» **AIM OF THE TASK**
Reproduce the entries below, substituting "pair of coordinates" for each occurrence of "coordinate pair" and leaving all other text unchanged.

# # # #

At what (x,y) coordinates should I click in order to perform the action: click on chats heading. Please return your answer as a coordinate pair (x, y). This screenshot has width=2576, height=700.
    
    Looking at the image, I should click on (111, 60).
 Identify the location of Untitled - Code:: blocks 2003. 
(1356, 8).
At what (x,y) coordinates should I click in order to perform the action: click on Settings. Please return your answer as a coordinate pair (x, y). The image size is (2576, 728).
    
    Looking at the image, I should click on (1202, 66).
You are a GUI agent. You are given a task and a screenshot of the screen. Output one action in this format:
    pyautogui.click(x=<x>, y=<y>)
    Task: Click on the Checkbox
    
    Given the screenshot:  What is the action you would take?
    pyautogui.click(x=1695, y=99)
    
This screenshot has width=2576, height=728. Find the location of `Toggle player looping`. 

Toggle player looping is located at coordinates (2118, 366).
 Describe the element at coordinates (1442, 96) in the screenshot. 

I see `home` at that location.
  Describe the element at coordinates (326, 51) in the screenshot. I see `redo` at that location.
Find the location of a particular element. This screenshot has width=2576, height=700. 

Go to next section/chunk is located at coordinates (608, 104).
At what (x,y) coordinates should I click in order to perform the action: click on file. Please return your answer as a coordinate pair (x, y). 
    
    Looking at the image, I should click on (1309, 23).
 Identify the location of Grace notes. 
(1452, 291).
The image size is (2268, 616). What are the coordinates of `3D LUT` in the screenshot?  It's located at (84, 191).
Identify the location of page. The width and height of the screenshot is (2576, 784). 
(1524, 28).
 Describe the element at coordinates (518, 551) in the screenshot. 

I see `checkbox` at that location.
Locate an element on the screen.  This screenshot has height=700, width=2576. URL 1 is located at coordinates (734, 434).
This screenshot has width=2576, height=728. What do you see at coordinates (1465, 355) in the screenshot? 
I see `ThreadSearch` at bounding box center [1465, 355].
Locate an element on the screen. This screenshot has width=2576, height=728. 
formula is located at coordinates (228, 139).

# # # #

» **RESULT FOR THIS TASK**
At what (x,y) coordinates should I click in order to perform the action: click on chats heading. Please return your answer as a pair of coordinates (x, y). This screenshot has width=2576, height=700.
    
    Looking at the image, I should click on (111, 60).
 Identify the location of Untitled - Code:: blocks 2003. 
(1356, 8).
At what (x,y) coordinates should I click in order to perform the action: click on Settings. Please return your answer as a pair of coordinates (x, y). The image size is (2576, 728).
    
    Looking at the image, I should click on (1202, 66).
You are a GUI agent. You are given a task and a screenshot of the screen. Output one action in this format:
    pyautogui.click(x=<x>, y=<y>)
    Task: Click on the Checkbox
    
    Given the screenshot:  What is the action you would take?
    pyautogui.click(x=1695, y=99)
    
This screenshot has width=2576, height=728. Find the location of `Toggle player looping`. 

Toggle player looping is located at coordinates (2118, 366).
 Describe the element at coordinates (1442, 96) in the screenshot. 

I see `home` at that location.
  Describe the element at coordinates (326, 51) in the screenshot. I see `redo` at that location.
Find the location of a particular element. This screenshot has width=2576, height=700. 

Go to next section/chunk is located at coordinates (608, 104).
At what (x,y) coordinates should I click in order to perform the action: click on file. Please return your answer as a pair of coordinates (x, y). 
    
    Looking at the image, I should click on (1309, 23).
 Identify the location of Grace notes. 
(1452, 291).
The image size is (2268, 616). What are the coordinates of `3D LUT` in the screenshot?  It's located at (84, 191).
Identify the location of page. The width and height of the screenshot is (2576, 784). 
(1524, 28).
 Describe the element at coordinates (518, 551) in the screenshot. 

I see `checkbox` at that location.
Locate an element on the screen.  This screenshot has height=700, width=2576. URL 1 is located at coordinates (734, 434).
This screenshot has width=2576, height=728. What do you see at coordinates (1465, 355) in the screenshot? 
I see `ThreadSearch` at bounding box center [1465, 355].
Locate an element on the screen. This screenshot has width=2576, height=728. 
formula is located at coordinates (228, 139).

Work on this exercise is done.